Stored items
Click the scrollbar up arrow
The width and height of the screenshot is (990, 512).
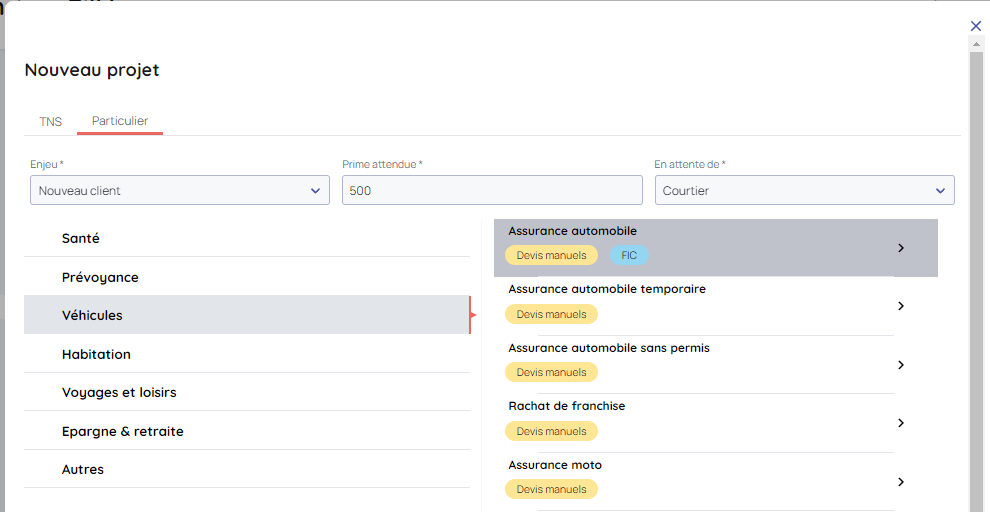pyautogui.click(x=976, y=45)
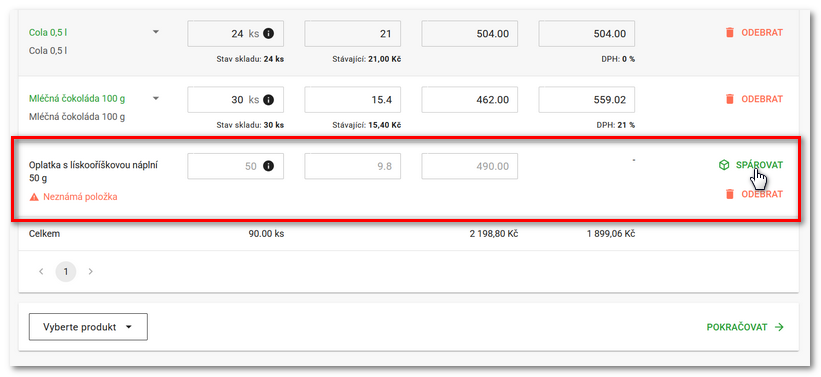Expand the Mléčná čokoláda 100 g dropdown
Image resolution: width=821 pixels, height=377 pixels.
point(156,98)
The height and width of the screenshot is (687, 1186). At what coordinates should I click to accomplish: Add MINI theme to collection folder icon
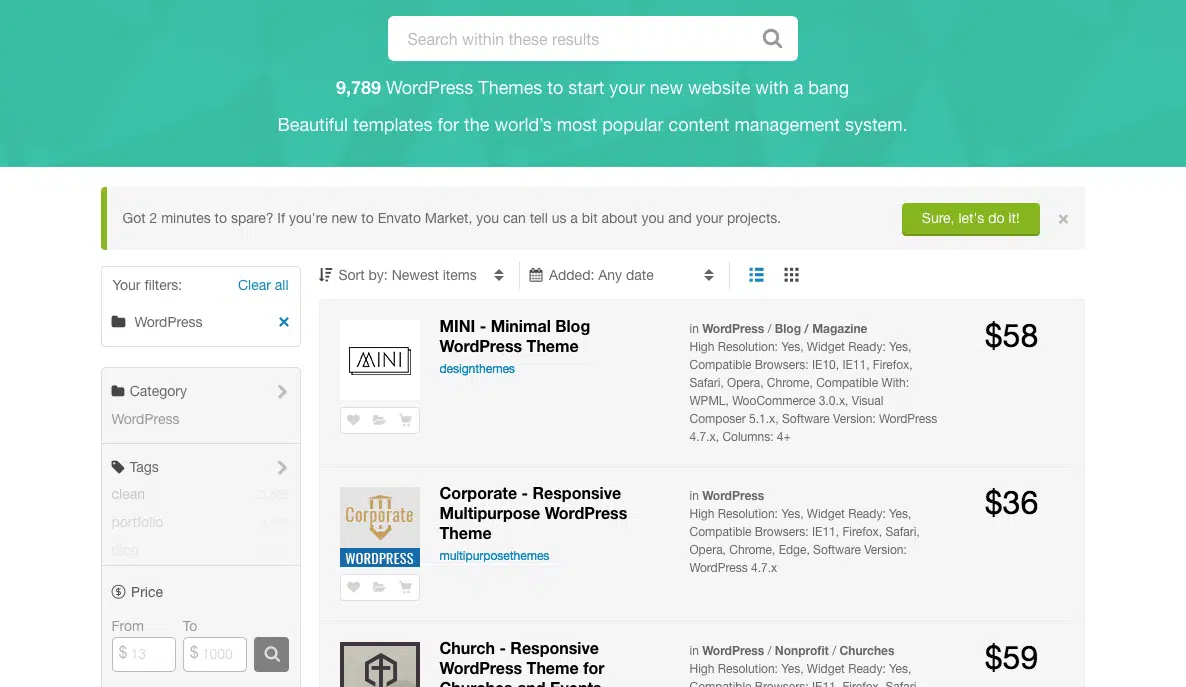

Prompt
Every entry, word for word, should be given again; the pictures are not part of the copy.

Answer to this problem
Click the scrollbar up arrow
The width and height of the screenshot is (990, 512).
pyautogui.click(x=976, y=45)
Expand the Mléčná čokoláda 100 g dropdown
Image resolution: width=821 pixels, height=377 pixels.
point(156,98)
The height and width of the screenshot is (687, 1186). At what coordinates should I click to accomplish: Add MINI theme to collection folder icon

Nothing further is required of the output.